Pavlus şu sözleriyle kutsal ruh ile mühür arasında bir benzerlik kurdu: “Sizin ve bizim Mesih’e ait olduğumuza dair güvence veren ve bizi mesheden Tanrı’dır. O, bize mührünü vurdu ve gelecek olanın teminatını, yani ruhu yüreklerimize koydu” (Bununla birlikte meshedilmiş olanların mühürlenmesinde iki aşama bulunmaktadır. İlk mühürleme son mühürlemeden şu iki noktada farklılık göstermektedir: (1) amaç ve (2) zamanlama. İlk mühürleme İsa’nın meshedilmiş takipçilerine katılmak üzere bir yenisinin seçildiğini belirtmektedir. Son mühürleme ise bu seçilmiş ve mühürlenmiş kişinin sadakatini tam olarak gösterdiğini doğrulama amacını gütmektedir. Yalnız o zaman, bu son mühürleme işi yapıldığında, mühür meshedilmiş olanın ‘alnına’ kalıcı şekilde basılacak, bu da onu şüpheye yer bırakmayacak şekilde Tanrı’nın sınanmış sadık bir ‘kulu’ olarak tanıtacak. Vahiy kitabının 7. bölümünde sözü edilen mühürleme işte mühürlemenin bu son evresidir (Vahiy 7:3).
Pavlus ilk mühürlemenin zamanlamasına ilişkin İsa’nın meshedilmiş takipçilerine şöyle yazdı: “Kurtuluşunuza ilişkin iyi haberi, hakikat sözünü duyduktan sonra siz de ona ümit bağladınız. Ona iman ettikten sonra, yine onun aracılığıyla vaat edilmiş kutsal ruhla mühürlendiniz” (Efesoslular 1:13). Mukaddes Kitap birinci yüzyıldaki Hıristiyanların iyi haberi işitip Mesih’e iman ettikten kısa bir süre sonra mühürlendiklerini birçok kez göstermektedir (Elçiler 8:15-17; 10:44). Bu mühürleme onların Tanrı’dan ilk onayı aldıklarını gösterdi. Ancak bu onların Tanrı’nın son onayını almış oldukları anlamına gelmiyordu. Neden?

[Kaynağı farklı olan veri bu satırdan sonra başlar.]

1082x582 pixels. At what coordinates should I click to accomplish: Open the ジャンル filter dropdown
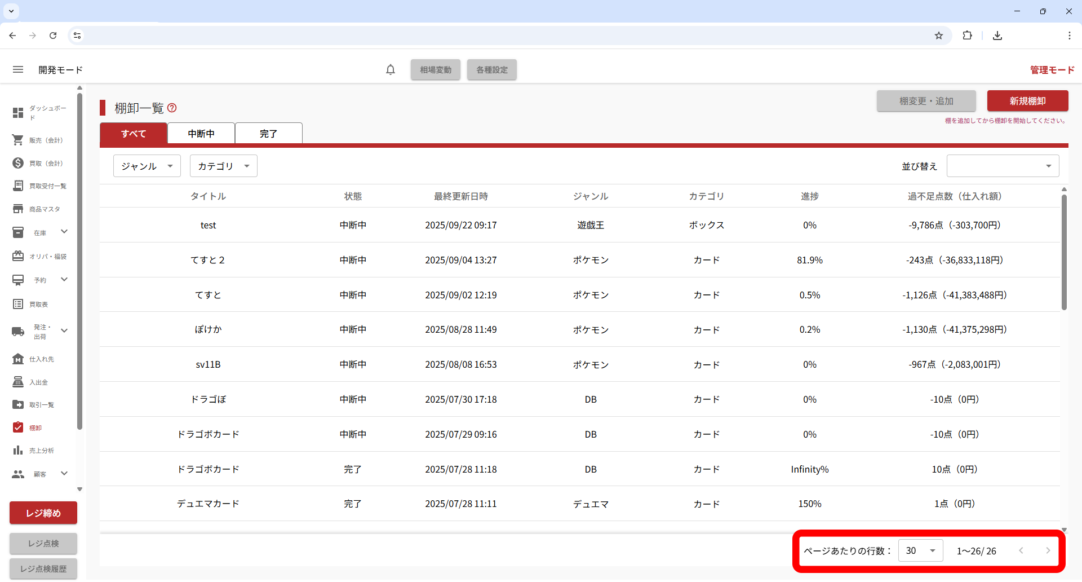pyautogui.click(x=147, y=166)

Pavlus, İsa’nın meshedilmiş takipçilerinin ‘kurtulacakları o gün için mühürlendiklerini’ belirtti (Efesoslular 4:30). Bu, ilk mühürlemeden sonra aradan belli bir sürenin, genellikle yılların geçeceğini göstermektedir. Meshedilmiş olanlar kutsal ruhla mühürlendikleri günden, fiziksel bedenlerinden ‘kurtulacakları güne’ yani ölene dek sadık kalmalılar (Romalılar 8:23; Filipililer 1:23; 2. Petrus 1:10). İşte bu nedenle Pavlus şu sözleri ancak ömrünün en sonunda söyleyebildi: “Koşuyu tamamladım ve iman yolundan ayrılmadım. Bundan böyle beni bekleyen şey, adil hâkim olan Efendimizin bana o günde ödül olarak vereceği doğruluk tacıdır” (2. Timoteos 4:6-8). İsa da, meshedilmiş takipçilerinden oluşan cemaate şöyle dedi: “Sonunda ölüm bile olsa sadık kal, ben de sana hayat tacını vereceğim” (Vahiy 2:10; 17:14).

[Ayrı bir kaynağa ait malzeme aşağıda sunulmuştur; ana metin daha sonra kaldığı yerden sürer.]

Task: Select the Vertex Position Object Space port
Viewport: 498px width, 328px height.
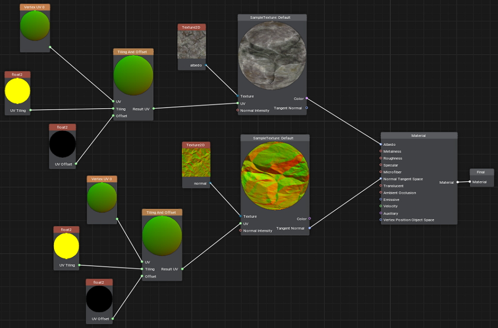Action: [x=381, y=220]
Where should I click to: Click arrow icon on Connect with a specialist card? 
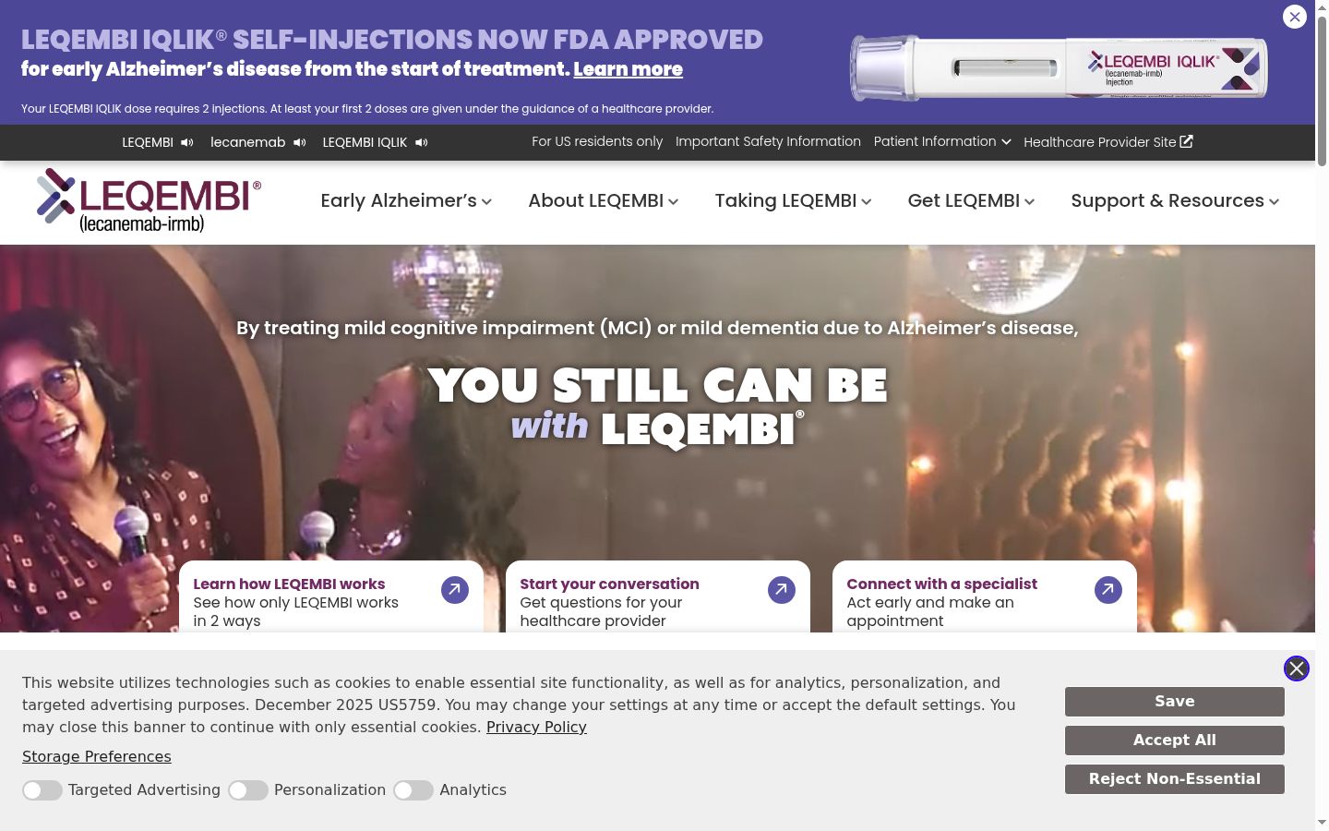pyautogui.click(x=1108, y=590)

“Taç” sözcüğü de ilk mühürlemeyle son mühürleme arasında belli bir sürenin geçtiğini gösteren başka bir kanıt sağlar. Nasıl? Geçmiş zamanlarda, bir yarışmayı kazanan koşucuyu taçla ödüllendirmek bir gelenekti. Koşucunun tacı alabilmesi için yarışmaya katılmaktan çok daha fazlasını yapması gerekiyordu. Son çizgiye kadar tüm yolu koşması gerekiyordu. Benzer şekilde eğer İsa’nın meshedilmiş takipçileri yaşam yollarının sonuna dek, ilk mühürlemeden son mühürlemeye kadar dayanırlarsa gökte ölümsüz bir yaşamla taçlandırılacaklar (Matta 10:22; Yakub 1:12).
İsa’nın ilk mühürle mühürlenmiş artakalan meshedilmiş takipçileri ne zaman son kez mühürlenecekler? Onlardan henüz yeryüzünde olanlar büyük sıkıntının patlak vermesinden önce “alınlarından” mühürlenecekler. Büyük sıkıntının dört rüzgârı salıverilmeden önce, her ne kadar çok azı yerdeki yaşamları henüz sona ermemiş olduğundan bedensel yaşamlarını hâlâ sürdürüyor olsalar da, ruhi İsrail’in tümü son mühürlemeyle mühürlenmiş olacak.